# ASSIGNMENT
All entries must be given again exactly as written.

------------------------------

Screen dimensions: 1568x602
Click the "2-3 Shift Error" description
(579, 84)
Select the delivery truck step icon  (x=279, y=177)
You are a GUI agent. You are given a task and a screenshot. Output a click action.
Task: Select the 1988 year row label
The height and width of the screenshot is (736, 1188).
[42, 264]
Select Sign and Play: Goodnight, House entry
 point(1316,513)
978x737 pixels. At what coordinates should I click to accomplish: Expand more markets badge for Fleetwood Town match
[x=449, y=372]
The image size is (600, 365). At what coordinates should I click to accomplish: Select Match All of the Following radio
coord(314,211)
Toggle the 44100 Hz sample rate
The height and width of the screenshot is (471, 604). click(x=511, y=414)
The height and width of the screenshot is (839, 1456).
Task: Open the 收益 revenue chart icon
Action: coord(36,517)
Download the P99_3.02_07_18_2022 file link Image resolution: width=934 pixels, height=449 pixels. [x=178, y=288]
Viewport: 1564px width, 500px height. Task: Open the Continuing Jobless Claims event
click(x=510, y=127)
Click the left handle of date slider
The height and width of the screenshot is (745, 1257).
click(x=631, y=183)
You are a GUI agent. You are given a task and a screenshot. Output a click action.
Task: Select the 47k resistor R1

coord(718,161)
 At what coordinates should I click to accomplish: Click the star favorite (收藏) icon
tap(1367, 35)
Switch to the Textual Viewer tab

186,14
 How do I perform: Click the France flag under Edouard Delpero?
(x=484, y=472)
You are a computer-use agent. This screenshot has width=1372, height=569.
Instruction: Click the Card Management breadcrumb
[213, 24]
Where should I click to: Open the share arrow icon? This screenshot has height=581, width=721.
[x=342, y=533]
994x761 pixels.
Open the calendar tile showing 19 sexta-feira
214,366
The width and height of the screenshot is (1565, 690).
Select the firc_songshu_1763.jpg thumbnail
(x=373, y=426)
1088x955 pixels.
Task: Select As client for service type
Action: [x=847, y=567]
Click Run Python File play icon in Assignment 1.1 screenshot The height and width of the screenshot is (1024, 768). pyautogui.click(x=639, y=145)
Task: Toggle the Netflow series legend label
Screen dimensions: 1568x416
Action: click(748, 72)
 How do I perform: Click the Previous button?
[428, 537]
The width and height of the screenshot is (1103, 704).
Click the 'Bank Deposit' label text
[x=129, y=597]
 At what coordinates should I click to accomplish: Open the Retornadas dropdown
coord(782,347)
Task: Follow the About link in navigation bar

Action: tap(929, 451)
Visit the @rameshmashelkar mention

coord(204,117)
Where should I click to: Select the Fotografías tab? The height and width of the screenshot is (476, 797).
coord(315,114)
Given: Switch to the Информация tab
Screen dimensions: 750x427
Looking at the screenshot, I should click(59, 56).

------------------------------

# OUTPUT BELOW
Screen dimensions: 1568x602
Click the "2-3 Shift Error" description
(579, 84)
Select the delivery truck step icon  (x=279, y=177)
You are a GUI agent. You are given a task and a screenshot. Output a click action.
Task: Select the 1988 year row label
The height and width of the screenshot is (736, 1188).
[42, 264]
Select Sign and Play: Goodnight, House entry
 point(1316,513)
978x737 pixels. At what coordinates should I click to accomplish: Expand more markets badge for Fleetwood Town match
[x=449, y=372]
The image size is (600, 365). At what coordinates should I click to accomplish: Select Match All of the Following radio
coord(314,211)
Toggle the 44100 Hz sample rate
The height and width of the screenshot is (471, 604). click(x=511, y=414)
The height and width of the screenshot is (839, 1456).
Task: Open the 收益 revenue chart icon
Action: coord(36,517)
Download the P99_3.02_07_18_2022 file link Image resolution: width=934 pixels, height=449 pixels. [x=178, y=288]
Viewport: 1564px width, 500px height. Task: Open the Continuing Jobless Claims event
click(x=510, y=127)
Click the left handle of date slider
The height and width of the screenshot is (745, 1257).
click(x=631, y=183)
You are a GUI agent. You are given a task and a screenshot. Output a click action.
Task: Select the 47k resistor R1

coord(718,161)
 At what coordinates should I click to accomplish: Click the star favorite (收藏) icon
tap(1367, 35)
Switch to the Textual Viewer tab

186,14
 How do I perform: Click the France flag under Edouard Delpero?
(x=484, y=472)
You are a computer-use agent. This screenshot has width=1372, height=569.
Instruction: Click the Card Management breadcrumb
[213, 24]
Where should I click to: Open the share arrow icon? This screenshot has height=581, width=721.
[x=342, y=533]
994x761 pixels.
Open the calendar tile showing 19 sexta-feira
214,366
The width and height of the screenshot is (1565, 690).
Select the firc_songshu_1763.jpg thumbnail
(x=373, y=426)
1088x955 pixels.
Task: Select As client for service type
Action: [x=847, y=567]
Click Run Python File play icon in Assignment 1.1 screenshot The height and width of the screenshot is (1024, 768). pyautogui.click(x=639, y=145)
Task: Toggle the Netflow series legend label
Screen dimensions: 1568x416
Action: click(748, 72)
 How do I perform: Click the Previous button?
[428, 537]
The width and height of the screenshot is (1103, 704).
Click the 'Bank Deposit' label text
[x=129, y=597]
 At what coordinates should I click to accomplish: Open the Retornadas dropdown
coord(782,347)
Task: Follow the About link in navigation bar

Action: tap(929, 451)
Visit the @rameshmashelkar mention

coord(204,117)
Where should I click to: Select the Fotografías tab? The height and width of the screenshot is (476, 797).
coord(315,114)
Given: Switch to the Информация tab
Screen dimensions: 750x427
Looking at the screenshot, I should click(59, 56).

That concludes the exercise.